EXERCISE GOAL » What is needed is an exact transcription of the line with "Kundeklubb (477, 2403)" and all the lines that follow it in the entries below; add nothing else.

___ MATERIAL PROVIDED

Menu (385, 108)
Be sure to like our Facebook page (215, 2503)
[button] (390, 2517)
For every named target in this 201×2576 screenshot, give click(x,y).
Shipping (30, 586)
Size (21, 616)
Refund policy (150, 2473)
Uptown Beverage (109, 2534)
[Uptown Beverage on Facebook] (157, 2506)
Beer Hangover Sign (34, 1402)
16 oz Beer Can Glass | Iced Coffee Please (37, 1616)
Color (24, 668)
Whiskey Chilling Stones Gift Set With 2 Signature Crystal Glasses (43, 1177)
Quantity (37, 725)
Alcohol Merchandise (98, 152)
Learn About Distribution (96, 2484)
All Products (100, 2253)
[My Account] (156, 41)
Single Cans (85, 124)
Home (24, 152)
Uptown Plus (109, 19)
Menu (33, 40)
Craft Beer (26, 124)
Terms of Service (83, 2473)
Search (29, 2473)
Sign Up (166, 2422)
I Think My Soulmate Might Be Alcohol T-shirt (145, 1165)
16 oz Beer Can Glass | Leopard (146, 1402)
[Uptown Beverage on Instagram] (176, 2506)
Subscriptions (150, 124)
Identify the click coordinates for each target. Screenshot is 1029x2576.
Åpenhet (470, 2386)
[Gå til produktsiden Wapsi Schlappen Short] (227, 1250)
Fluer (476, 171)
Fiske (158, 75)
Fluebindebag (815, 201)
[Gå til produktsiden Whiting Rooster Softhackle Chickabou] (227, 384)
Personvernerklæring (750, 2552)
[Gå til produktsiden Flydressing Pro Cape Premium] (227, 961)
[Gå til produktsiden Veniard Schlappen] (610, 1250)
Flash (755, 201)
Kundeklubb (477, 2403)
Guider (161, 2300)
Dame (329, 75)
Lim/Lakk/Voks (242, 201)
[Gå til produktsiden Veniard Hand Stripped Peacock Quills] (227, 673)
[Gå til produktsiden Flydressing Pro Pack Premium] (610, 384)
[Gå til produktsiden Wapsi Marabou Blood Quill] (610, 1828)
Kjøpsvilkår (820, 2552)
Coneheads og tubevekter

______

SOLUTION »
Kundeklubb (477, 2403)
Guider (161, 2300)
Dame (329, 75)
Lim/Lakk/Voks (242, 201)
[Gå til produktsiden Veniard Hand Stripped Peacock Quills] (227, 673)
[Gå til produktsiden Flydressing Pro Pack Premium] (610, 384)
[Gå til produktsiden Wapsi Marabou Blood Quill] (610, 1828)
Kjøpsvilkår (820, 2552)
Coneheads og tubevekter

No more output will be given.